Sadly most of us bail and get out of the relationship before we ever get to that point. Because it's just too damn hard.... and there is always some "shiny new person" just around the corner who doesn't have all of these issues and insecurities we don't want to deal with (or so we think). The grass always looks a little greener when we can't see the weeds yet in the shiny new person's yard so why stick around and put up with somebody else's darkness and perceived failures when we can get out before the going gets real tough?

What I have learned is that true love is the ability to love the full spectrum of someone, from their good and light parts to their darkness. It's about understanding their inner battles and supporting them, even when it's hard to relate to what they are going through or not understanding why they keep making the same mistakes over and over.

It doesn't mean staying in a relationship that is abusive or no longer bringing you any joy... but standing with your partner when they are struggling... in the messiness and muck of their failures and insecurities, in the thunderstorms and chaos when things are falling apart around them and accepting them in that place. Because let's face it... we have ALL been in that place. The place where we have lost faith in ourselves... when we have fallen on our faces again and need time to figure out how to pick ourselves back up and move forward in a different and more positive direction.
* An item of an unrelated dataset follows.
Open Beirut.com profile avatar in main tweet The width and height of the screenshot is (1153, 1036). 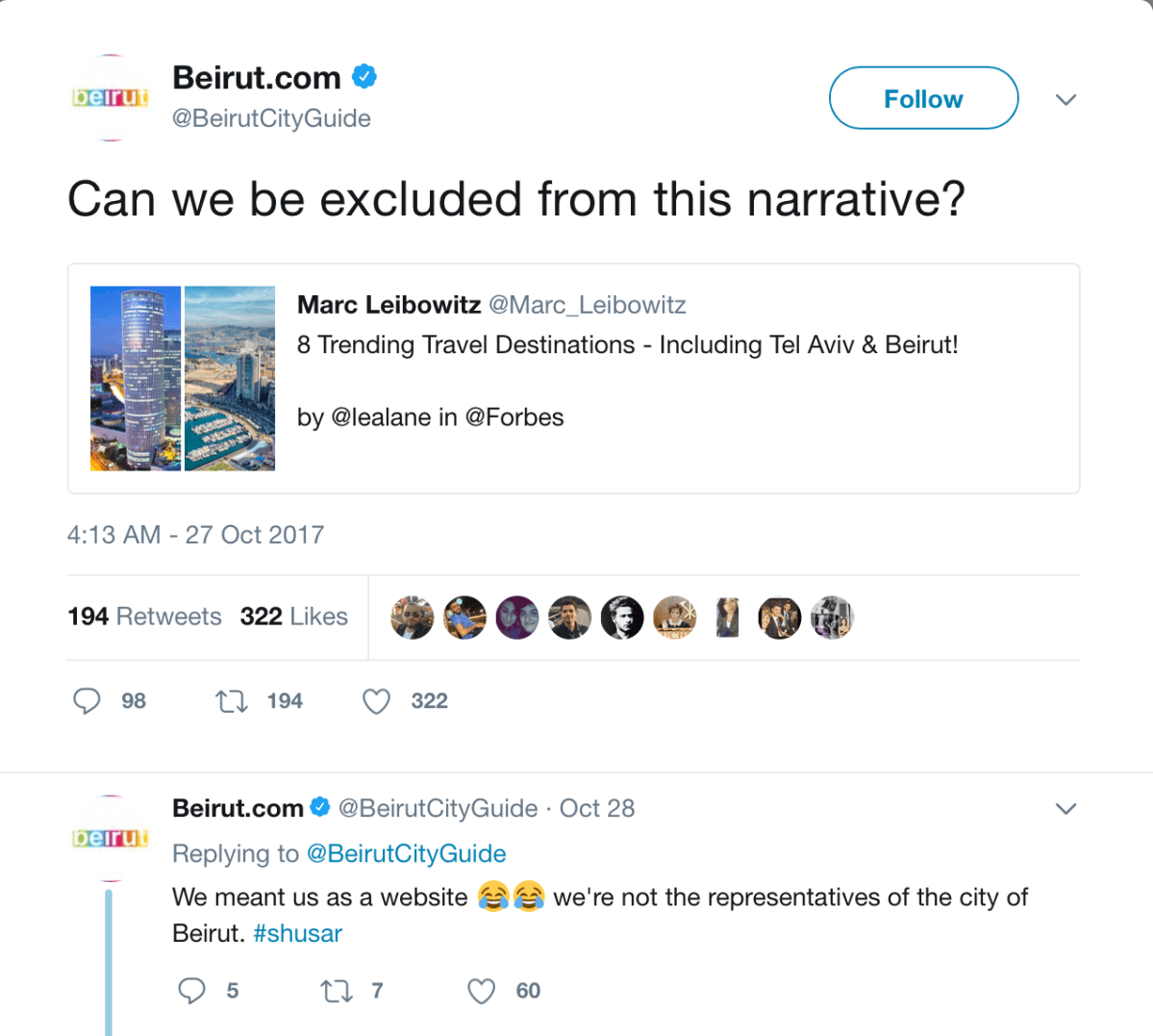(x=112, y=97)
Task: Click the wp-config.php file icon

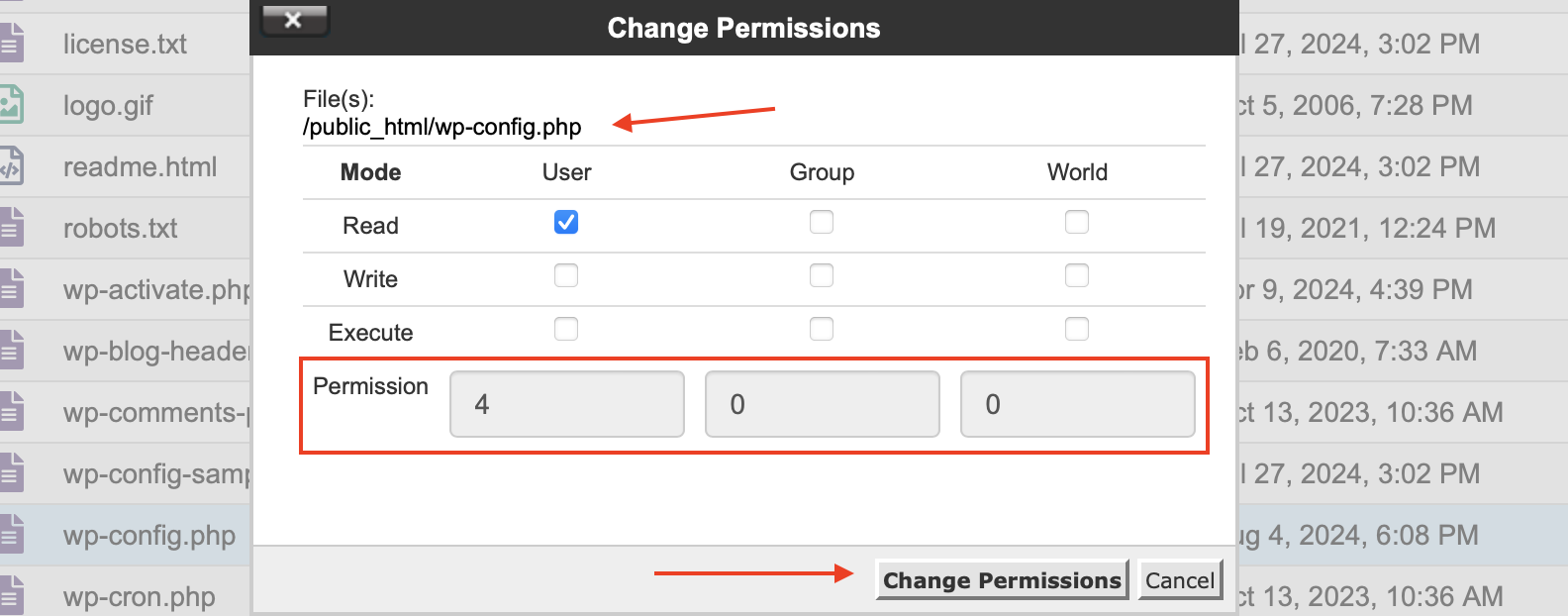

Loving someone through the light and the dark means that we are willing to walk alongside another person in whatever journey they're on without judging them, without making them feel inadequate, and without trying to fix them. It means releasing control over how they "should" do something and allowing them to find their own way. It means giving them to freedom of self-discovery rather steering them in the direction that we would go if we were in their shoes. Relationships don't last because of the good times. They last because the hard times were handled with love and care by our partners.

What I have found is that the people who hold the most sacred place in my heart today... are those who have allowed me to fail. Who loved me through the dark times in my life although it may have been frustrating and painful to watch my imperfect process. And who were there with their arms outstretched when I triumphantly broke through to the other side... all on my own.

As humans, we all have light and dark in us. We struggle. We fall. We learn and we try again. Let the darkness find you if it must. Throw off the quick and tempting escapes, and seek help only from those who will teach you to grow, feed your soul, embrace your heart, but won't steal away your journey. The most successful relationships and deepest love connections are between 2 people who accept each other just as they are, and just they aren't.

What a gift we can give someone we love by not giving up on them, but instead reaching out our arms and being there when they make it through to the other side.